Be more of who you want to be.
Most people have some sort of principles in their lives. If they are good principles for you they align with your values and who you want to be. (There is a chance that your principles are bad, and don’t align with your values but that is for another essay). If you don't follow these principles, you will be like a wind vane, flowing every which way the winds take you. Betraying principles also means betraying the life you want to live. Principles only compound consistently. You only become more of what you want to be if you remain true to the commitments that you made to yourself.
Reason is the death of being reasonable.
When you have trouble sticking to your principles reasoning through it seems to be the default. You might say. What’s going to happen if I eat that cookie? In a time of desperation, reason can be biased toward short-term information. The stress of losing money in a bad market or the temptation for the cookie at that time has a higher weight in your decision than a dream of being financially independent or losing weight. In times of desperation, you can convince yourself of anything. I have been able to find out the most elaborate loopholes in the commitments I have made to myself. When it comes to principles, reason can be the death of being reasonable.
Being flexible
I am not saying there is no room for being flexible. Certain circumstances require a flexible approach. I am just saying to be very careful when you betray your principles. You are not just breaking the principle for the day but you are setting a precedent for the future, where it will be more okay to break that principle.
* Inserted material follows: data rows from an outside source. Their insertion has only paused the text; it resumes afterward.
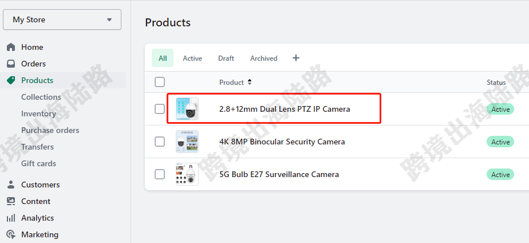The height and width of the screenshot is (243, 529).
Task: Click the Analytics bar chart icon
Action: point(11,218)
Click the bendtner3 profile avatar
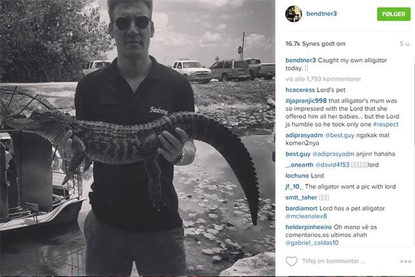The image size is (415, 277). pos(294,14)
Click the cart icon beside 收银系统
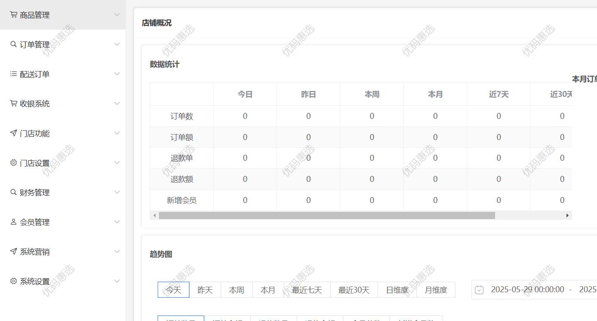The width and height of the screenshot is (597, 321). coord(14,104)
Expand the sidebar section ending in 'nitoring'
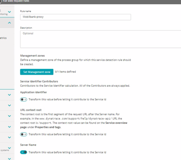Image resolution: width=181 pixels, height=160 pixels. (9, 12)
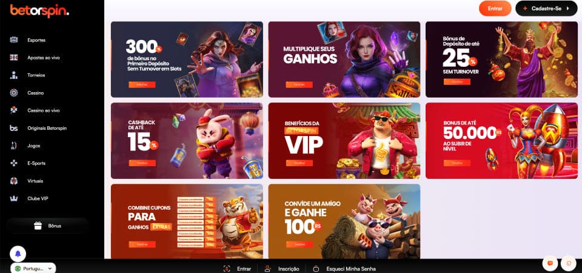Click the E-Sports gamepad icon
This screenshot has height=273, width=582.
pos(14,163)
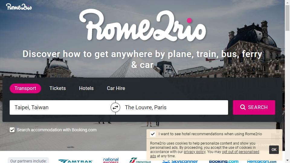
Task: Open the Trenitalia partner logo
Action: point(140,160)
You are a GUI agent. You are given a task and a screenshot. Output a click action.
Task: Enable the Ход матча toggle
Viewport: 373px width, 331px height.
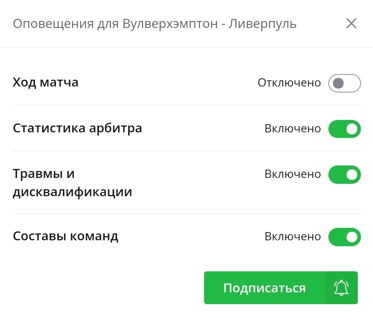344,83
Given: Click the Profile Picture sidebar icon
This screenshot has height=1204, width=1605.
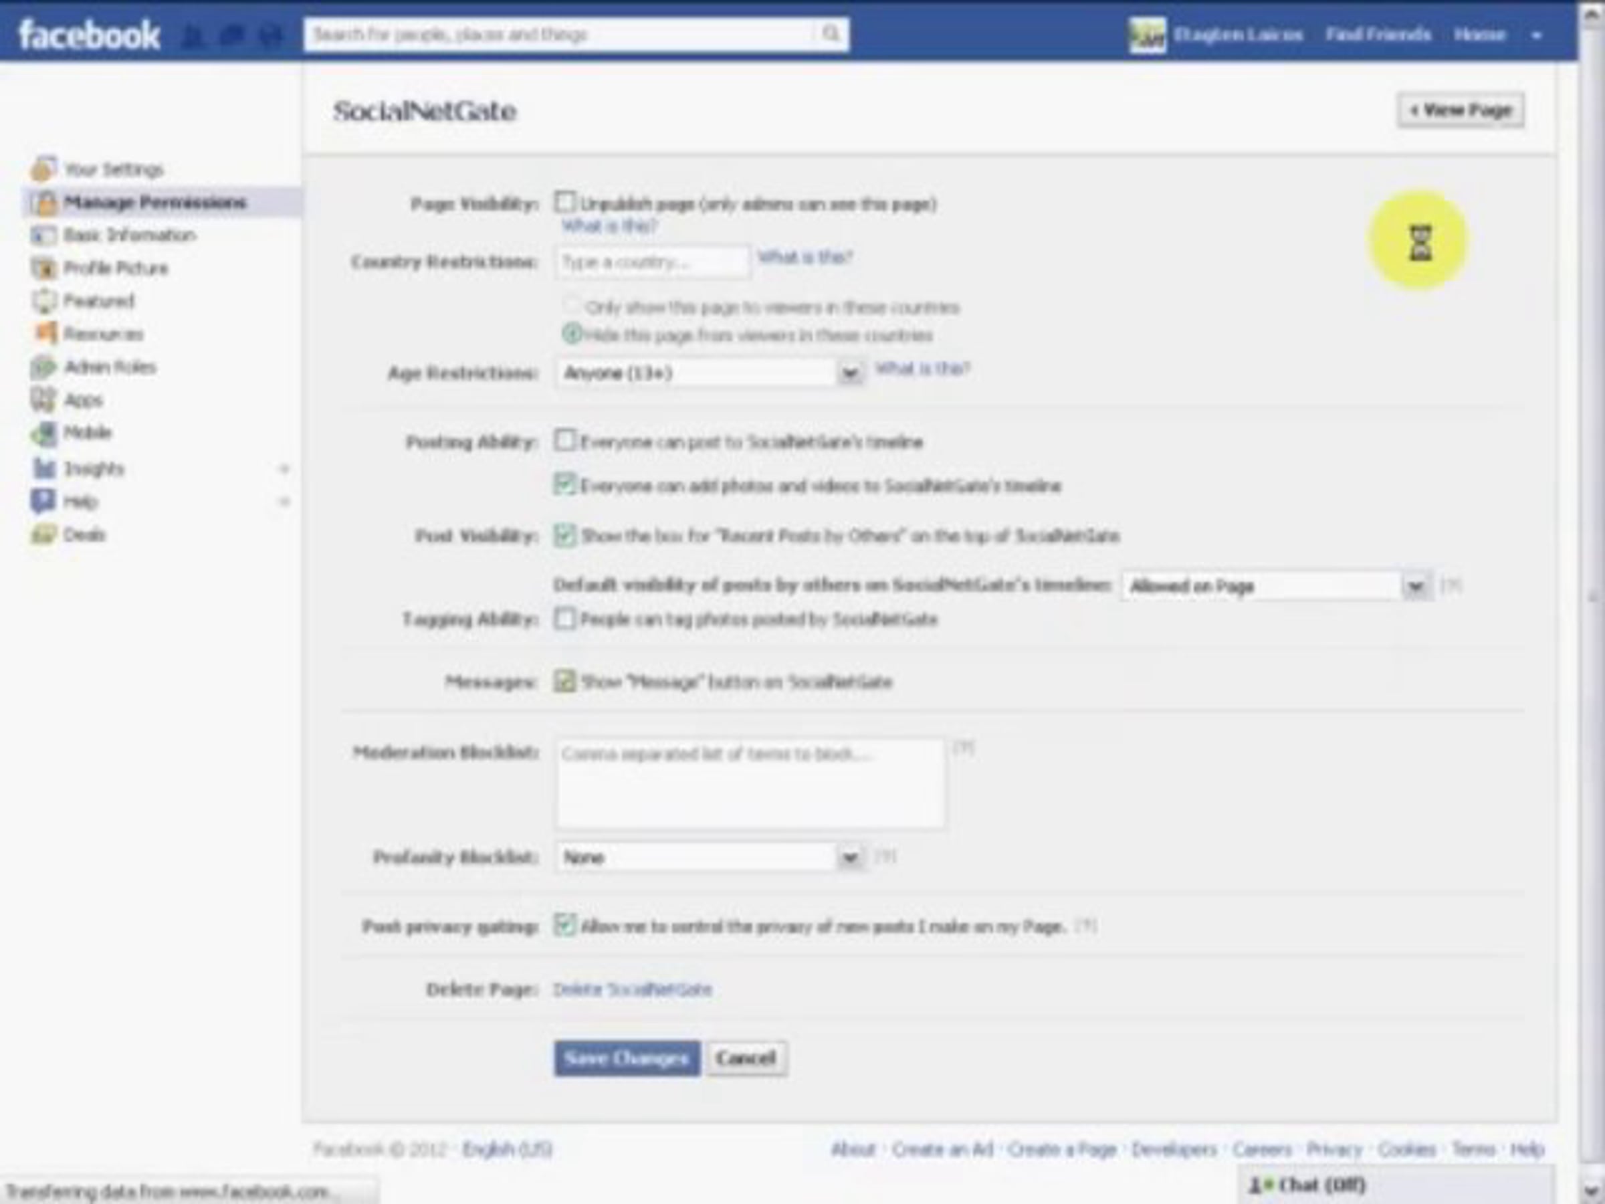Looking at the screenshot, I should [x=43, y=268].
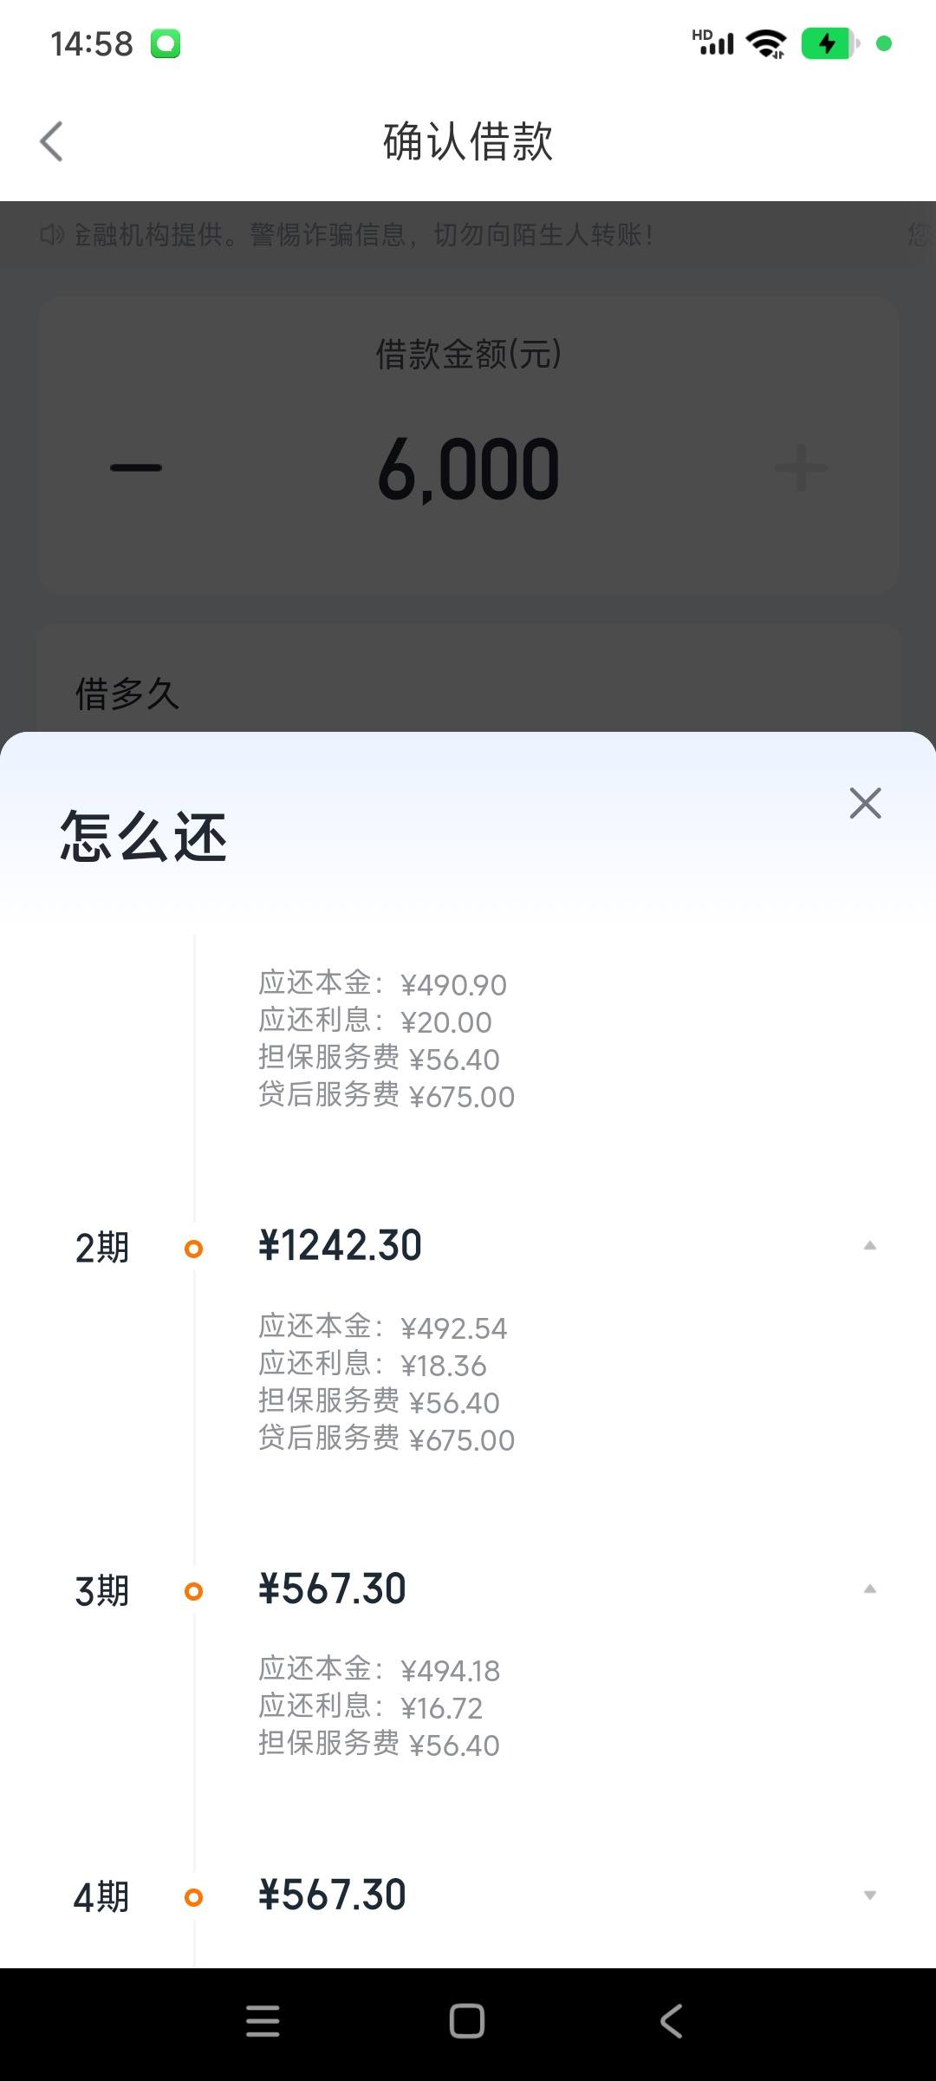Select the 4期 orange timeline dot

coord(194,1897)

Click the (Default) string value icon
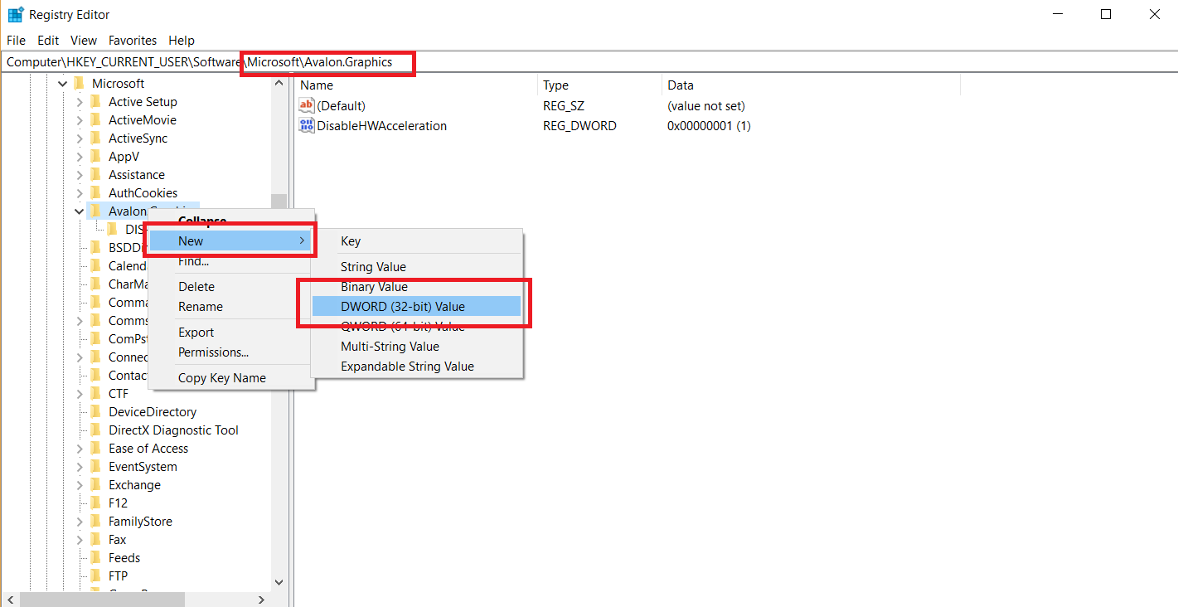click(x=307, y=106)
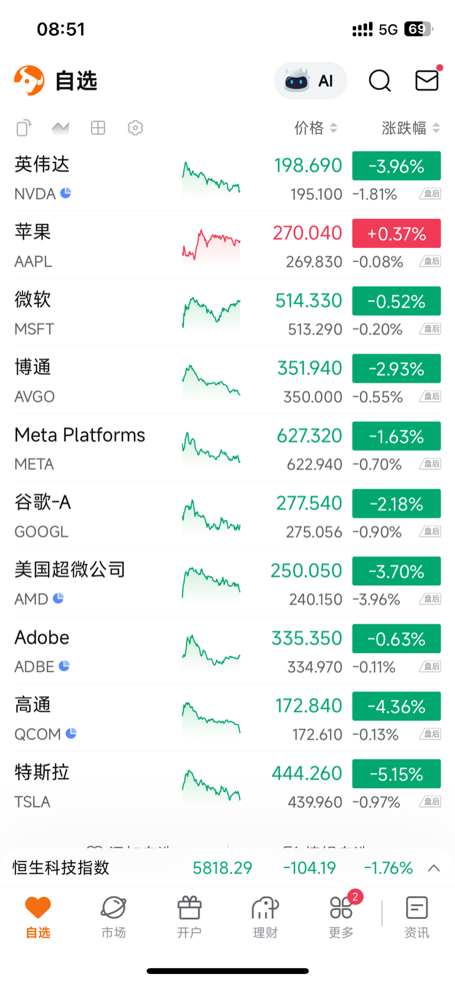Expand the 恒生科技指数 index bar chevron
The image size is (455, 984).
tap(434, 868)
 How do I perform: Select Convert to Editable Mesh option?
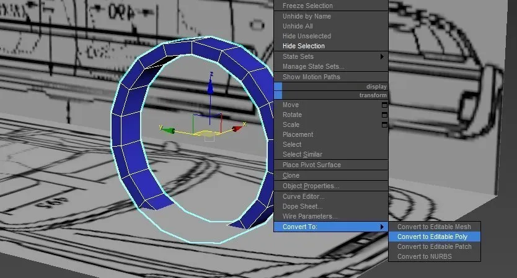tap(434, 227)
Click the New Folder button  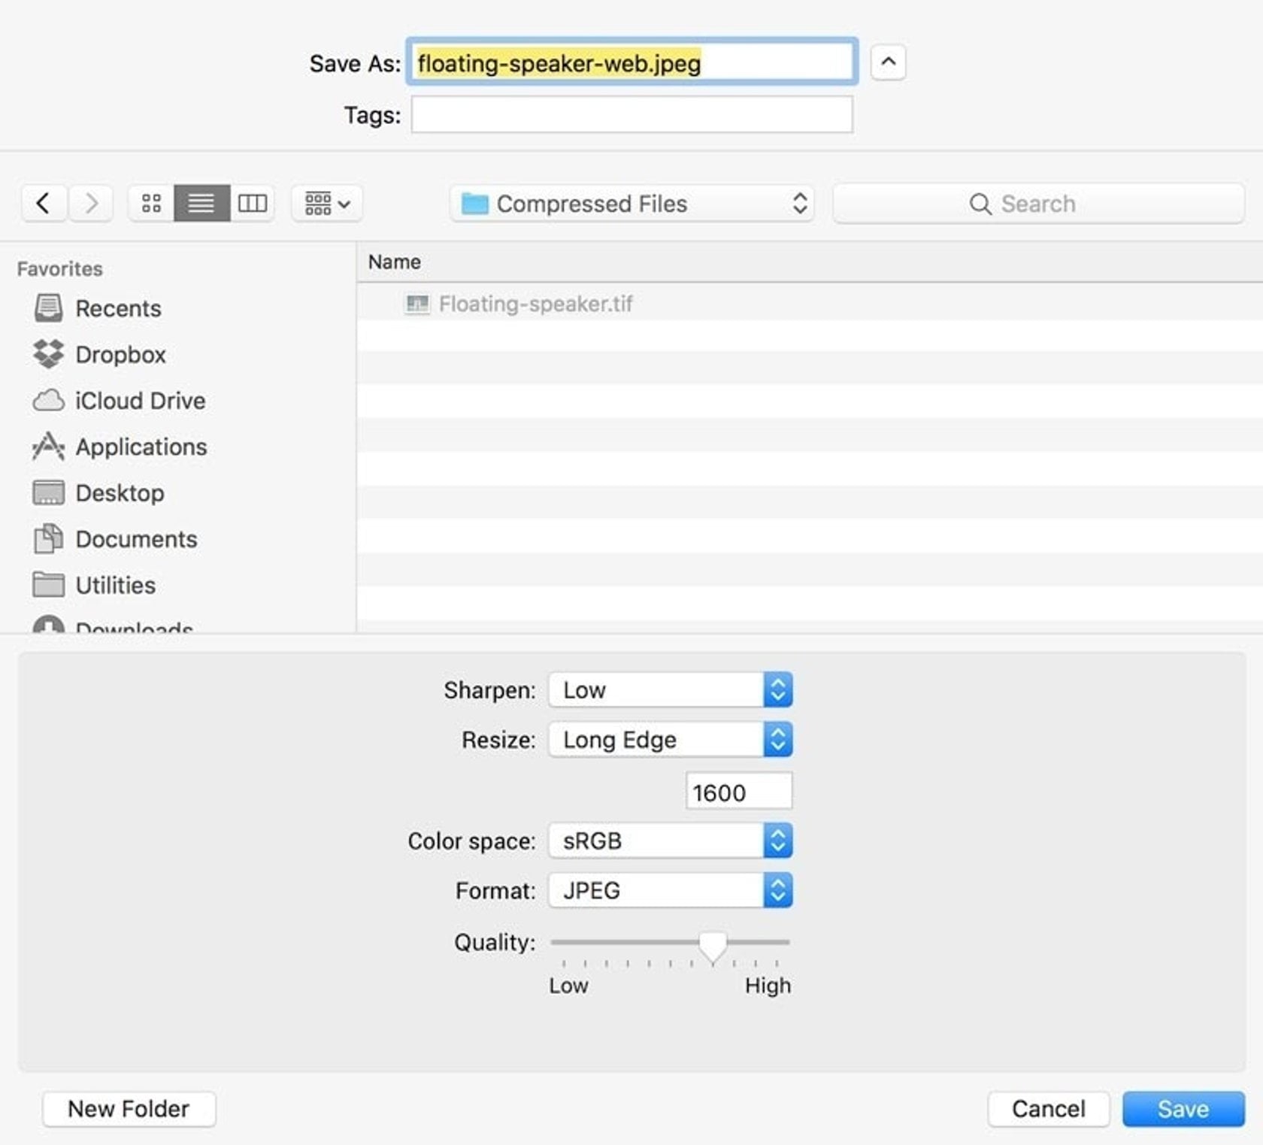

That is why aiming for a binary approach—where you either do something or not—can be more effective. I have seen people break the speed limit more than cross a red line. I have found it to be easier to stick to a binary decision consistently. You either are a guy that eats a cookie or you don't, if a principle means a lot to you be very careful occupying the middle ground.
Principles are not about a fixed state but about the pursuit
Becoming the person who always sticks to their commitments doesn't happen overnight. Failure is part of the process. Following a principle is not about an ideal state but a pursuit. A useful principle becomes more evident when it is broken, returning stronger and more ingrained. The journey of America and its constitution teaches us something about this pursuit. America was founded on lofty ideals. A nation made of men, not gods, will always fall short of these ideals, but it was the pursuit of these ideals that mattered. I think this kind of mindset allowed America to move with its weight of the past to redefine itself. From the civil war, the rights of women, and the civil rights movement. During these times short-term reasoning would have demanded something else. The economic benefits of slavery and not going to war might seem reasonable but it was an ideal, "all men are created equal" is how America found itself, to be more of what it was meant to be. You will say America is not perfect. With its history, with its discrimination. I will say “Yes” that is the point. It never was and neither are we so it is okay to aspire to a higher state it is the pursuit despite being fallen that matters.
“And now that you don't have to be perfect, you can be good.”